The COMPANY  〜 A day without the record 〜

 ■Dont Cry My Angel




デスラーの奇襲攻撃に、全砲塔が沈黙し、波動砲も撃てないヤマトには、白兵戦を仕掛けるしか策がなかった。
小ワープでデスラー艦に接舷し、斎藤率いる空間騎兵隊が先陣を切って突入するも、こちらの攻撃をある程度、予測していたデスラーが態勢を整え、迎え撃ちに来る。
予想を超えて、大胆不敵、粘っこい攻撃を仕掛けてくる敵兵に、味方がバタバタと倒れ始めた。

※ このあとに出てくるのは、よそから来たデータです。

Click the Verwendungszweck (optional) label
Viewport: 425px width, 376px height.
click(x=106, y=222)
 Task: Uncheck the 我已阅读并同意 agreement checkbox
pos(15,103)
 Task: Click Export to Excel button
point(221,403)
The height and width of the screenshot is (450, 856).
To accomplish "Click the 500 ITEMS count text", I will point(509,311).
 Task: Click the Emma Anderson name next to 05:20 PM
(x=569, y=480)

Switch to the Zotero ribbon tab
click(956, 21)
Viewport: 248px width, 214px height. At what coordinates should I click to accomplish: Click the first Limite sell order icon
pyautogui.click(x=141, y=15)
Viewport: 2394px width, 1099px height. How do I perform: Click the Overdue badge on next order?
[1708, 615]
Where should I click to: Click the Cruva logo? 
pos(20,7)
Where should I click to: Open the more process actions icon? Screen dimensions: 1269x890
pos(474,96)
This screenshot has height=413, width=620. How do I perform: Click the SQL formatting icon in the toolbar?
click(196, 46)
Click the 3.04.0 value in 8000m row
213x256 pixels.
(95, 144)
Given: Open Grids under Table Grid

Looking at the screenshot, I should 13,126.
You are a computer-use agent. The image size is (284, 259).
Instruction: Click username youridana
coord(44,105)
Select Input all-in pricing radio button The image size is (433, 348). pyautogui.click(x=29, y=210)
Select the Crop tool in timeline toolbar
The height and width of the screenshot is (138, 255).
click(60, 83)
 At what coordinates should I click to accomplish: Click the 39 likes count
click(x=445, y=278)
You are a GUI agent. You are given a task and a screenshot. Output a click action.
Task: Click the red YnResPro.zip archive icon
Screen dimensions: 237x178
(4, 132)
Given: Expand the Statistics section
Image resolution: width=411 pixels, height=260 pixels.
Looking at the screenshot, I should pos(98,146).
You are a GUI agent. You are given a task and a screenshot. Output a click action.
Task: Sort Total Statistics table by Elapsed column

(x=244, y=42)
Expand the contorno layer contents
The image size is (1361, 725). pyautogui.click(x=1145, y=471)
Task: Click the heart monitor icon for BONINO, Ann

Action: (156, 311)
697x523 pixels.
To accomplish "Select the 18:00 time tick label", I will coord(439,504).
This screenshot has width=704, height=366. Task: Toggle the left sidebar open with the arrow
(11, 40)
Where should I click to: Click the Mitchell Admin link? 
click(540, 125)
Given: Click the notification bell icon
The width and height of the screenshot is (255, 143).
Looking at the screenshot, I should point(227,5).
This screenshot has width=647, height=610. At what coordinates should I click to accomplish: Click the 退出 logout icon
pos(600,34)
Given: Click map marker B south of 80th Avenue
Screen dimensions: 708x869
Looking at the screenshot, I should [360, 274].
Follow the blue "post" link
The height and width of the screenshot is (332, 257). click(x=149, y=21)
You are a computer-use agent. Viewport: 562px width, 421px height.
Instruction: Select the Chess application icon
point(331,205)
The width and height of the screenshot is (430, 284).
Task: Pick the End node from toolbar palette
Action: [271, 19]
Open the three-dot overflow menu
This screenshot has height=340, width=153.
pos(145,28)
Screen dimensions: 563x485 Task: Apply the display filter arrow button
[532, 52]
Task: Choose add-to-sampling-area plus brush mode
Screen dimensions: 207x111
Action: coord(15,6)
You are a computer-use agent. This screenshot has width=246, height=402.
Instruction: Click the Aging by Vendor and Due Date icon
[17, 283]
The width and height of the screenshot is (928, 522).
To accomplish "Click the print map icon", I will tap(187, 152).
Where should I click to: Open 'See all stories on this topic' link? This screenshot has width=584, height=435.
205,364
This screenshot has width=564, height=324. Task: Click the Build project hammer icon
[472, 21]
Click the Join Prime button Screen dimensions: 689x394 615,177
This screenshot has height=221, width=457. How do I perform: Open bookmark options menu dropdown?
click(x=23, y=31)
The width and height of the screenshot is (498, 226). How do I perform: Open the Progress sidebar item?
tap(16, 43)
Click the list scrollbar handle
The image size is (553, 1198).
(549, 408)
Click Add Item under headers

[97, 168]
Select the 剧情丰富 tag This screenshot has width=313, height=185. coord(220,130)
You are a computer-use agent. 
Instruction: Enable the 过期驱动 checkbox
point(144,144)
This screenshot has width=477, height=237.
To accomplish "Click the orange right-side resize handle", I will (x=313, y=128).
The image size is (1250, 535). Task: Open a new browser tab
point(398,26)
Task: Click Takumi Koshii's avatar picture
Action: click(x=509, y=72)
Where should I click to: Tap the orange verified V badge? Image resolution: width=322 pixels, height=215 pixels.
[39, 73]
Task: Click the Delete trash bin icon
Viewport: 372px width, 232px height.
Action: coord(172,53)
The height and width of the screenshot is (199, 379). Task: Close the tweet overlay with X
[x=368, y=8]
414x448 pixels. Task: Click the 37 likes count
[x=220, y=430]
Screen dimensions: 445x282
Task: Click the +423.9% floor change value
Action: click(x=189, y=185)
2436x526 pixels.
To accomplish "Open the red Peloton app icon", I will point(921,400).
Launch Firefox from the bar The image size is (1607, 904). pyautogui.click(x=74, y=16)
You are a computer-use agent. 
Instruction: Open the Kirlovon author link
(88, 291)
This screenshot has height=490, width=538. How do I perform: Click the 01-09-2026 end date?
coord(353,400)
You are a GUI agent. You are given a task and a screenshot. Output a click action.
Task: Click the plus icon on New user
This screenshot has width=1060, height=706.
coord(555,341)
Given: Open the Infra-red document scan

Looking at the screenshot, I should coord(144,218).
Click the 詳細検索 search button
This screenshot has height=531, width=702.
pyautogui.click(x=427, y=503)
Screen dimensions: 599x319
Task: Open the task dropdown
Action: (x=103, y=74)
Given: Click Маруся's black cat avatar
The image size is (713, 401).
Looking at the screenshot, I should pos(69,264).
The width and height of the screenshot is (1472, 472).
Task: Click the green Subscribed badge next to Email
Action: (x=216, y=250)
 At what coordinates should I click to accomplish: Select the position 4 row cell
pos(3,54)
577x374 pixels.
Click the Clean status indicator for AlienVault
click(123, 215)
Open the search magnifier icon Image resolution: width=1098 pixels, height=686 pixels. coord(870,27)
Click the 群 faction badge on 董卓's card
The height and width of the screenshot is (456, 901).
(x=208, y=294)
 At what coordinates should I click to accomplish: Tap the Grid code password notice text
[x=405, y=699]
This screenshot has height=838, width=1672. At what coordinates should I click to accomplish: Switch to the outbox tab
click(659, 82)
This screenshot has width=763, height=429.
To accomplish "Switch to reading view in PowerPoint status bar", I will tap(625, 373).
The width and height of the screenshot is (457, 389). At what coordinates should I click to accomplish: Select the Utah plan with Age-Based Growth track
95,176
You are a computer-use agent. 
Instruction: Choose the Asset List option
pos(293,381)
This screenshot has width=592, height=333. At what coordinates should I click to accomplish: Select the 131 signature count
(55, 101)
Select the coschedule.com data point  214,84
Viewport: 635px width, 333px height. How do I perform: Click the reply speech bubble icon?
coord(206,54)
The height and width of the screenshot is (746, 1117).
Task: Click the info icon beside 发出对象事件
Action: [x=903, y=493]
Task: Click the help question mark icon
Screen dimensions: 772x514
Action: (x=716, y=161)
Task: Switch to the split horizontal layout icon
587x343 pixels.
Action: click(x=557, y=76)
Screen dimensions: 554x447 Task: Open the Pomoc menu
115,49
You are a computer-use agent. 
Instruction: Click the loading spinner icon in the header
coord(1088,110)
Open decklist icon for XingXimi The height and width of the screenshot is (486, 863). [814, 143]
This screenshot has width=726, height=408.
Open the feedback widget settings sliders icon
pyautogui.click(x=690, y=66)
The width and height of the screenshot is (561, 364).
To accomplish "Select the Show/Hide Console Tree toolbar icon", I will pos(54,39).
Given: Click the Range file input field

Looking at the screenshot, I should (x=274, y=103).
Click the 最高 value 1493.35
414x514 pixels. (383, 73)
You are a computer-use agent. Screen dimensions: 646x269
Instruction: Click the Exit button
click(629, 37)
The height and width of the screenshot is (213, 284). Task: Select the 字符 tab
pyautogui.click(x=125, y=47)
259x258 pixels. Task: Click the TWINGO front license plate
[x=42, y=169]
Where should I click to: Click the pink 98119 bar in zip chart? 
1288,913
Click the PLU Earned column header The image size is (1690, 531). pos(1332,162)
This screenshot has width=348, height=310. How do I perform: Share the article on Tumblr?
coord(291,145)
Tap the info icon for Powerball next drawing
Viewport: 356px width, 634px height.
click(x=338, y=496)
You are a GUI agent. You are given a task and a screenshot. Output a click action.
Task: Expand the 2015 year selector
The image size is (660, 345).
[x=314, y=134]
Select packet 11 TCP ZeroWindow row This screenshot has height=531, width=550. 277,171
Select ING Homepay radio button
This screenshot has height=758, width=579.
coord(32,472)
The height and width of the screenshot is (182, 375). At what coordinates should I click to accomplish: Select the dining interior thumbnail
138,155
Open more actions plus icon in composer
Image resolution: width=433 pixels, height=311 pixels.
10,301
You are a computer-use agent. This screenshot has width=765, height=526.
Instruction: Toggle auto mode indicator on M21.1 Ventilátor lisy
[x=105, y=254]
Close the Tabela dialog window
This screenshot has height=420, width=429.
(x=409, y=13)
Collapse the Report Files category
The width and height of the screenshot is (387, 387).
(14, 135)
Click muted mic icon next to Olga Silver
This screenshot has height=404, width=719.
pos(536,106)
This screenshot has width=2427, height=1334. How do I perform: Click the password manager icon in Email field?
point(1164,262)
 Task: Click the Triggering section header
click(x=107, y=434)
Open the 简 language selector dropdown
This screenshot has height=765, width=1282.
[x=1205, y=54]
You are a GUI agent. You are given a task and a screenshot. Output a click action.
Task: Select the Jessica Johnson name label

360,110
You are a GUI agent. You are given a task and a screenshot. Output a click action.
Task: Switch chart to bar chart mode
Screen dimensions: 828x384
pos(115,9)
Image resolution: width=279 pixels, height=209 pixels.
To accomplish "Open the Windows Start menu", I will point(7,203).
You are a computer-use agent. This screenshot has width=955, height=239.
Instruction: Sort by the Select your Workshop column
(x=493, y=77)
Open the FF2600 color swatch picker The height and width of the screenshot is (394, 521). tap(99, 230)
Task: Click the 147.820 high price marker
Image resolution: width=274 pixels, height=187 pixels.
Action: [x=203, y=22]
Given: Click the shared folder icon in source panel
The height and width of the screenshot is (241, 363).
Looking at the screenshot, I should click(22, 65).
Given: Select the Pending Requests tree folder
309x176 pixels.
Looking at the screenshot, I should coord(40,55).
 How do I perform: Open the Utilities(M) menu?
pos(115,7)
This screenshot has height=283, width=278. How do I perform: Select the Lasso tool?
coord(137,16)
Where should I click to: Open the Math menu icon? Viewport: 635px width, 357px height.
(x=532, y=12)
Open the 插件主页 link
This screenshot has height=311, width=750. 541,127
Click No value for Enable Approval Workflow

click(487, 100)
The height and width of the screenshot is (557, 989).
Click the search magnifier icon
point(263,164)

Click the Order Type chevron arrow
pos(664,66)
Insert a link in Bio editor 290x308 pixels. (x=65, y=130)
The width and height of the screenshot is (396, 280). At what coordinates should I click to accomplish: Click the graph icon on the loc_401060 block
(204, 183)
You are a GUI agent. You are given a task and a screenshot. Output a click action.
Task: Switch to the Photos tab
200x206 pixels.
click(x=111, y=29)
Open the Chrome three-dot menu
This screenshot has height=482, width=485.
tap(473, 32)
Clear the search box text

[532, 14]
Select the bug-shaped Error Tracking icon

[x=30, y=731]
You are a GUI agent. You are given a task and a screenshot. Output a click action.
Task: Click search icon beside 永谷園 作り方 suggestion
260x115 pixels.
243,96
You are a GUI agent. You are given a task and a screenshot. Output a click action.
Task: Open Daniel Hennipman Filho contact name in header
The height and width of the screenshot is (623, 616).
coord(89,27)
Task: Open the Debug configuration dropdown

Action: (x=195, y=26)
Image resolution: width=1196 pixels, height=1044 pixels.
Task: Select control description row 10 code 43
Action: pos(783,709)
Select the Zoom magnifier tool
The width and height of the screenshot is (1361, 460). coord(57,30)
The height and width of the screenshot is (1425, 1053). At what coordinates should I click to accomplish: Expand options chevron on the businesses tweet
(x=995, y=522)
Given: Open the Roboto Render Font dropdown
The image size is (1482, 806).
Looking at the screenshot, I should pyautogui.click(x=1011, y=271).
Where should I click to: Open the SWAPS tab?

「相原君、太田君。申し訳ないんだけど、あとよろしくね。」
苦境に陥り、続出する負傷者に、森雪はたまらず席を立つと、ブリッジを飛び出した。
相原義一と太田健二郎は、その俊敏さに呆気にとられ、ぽかん、と見送るしかなく。
島大介が、慌てて席を立って振り返った時には、ドアはもう、閉じていた。

島は、眉間に皺を寄せて呟く。
「あいつ……。」


**********

アナライザーを護衛役に従えて、デスラー艦に乗り移ろうとした雪の腕を、誰かが、ぐい、と引いた。

「やめるんじゃ、雪!女の行くところじゃないぞぃ!」
佐渡酒造だった。

しかし雪は。
私は看護師です!――と、振り返り様、たったひと言、そう言って佐渡の目を真っ直ぐに見据えた。
毅然とした態度の雪に、佐渡は返す言葉を失い、その細い腕から手を離した。
それでも彼女の身を案じ、どうしたものか困惑した顔でいる佐渡に、雪は表情を和らげると、負傷者を手当てするのが私の役目ですから――と言って微笑んでみせた。

佐渡は苦笑すると、ウム、と頷いて、それならワシも医者じゃ!おまえさんなんぞに負けちゃおらんぞ――と、そう言って力こぶを作ってみせた。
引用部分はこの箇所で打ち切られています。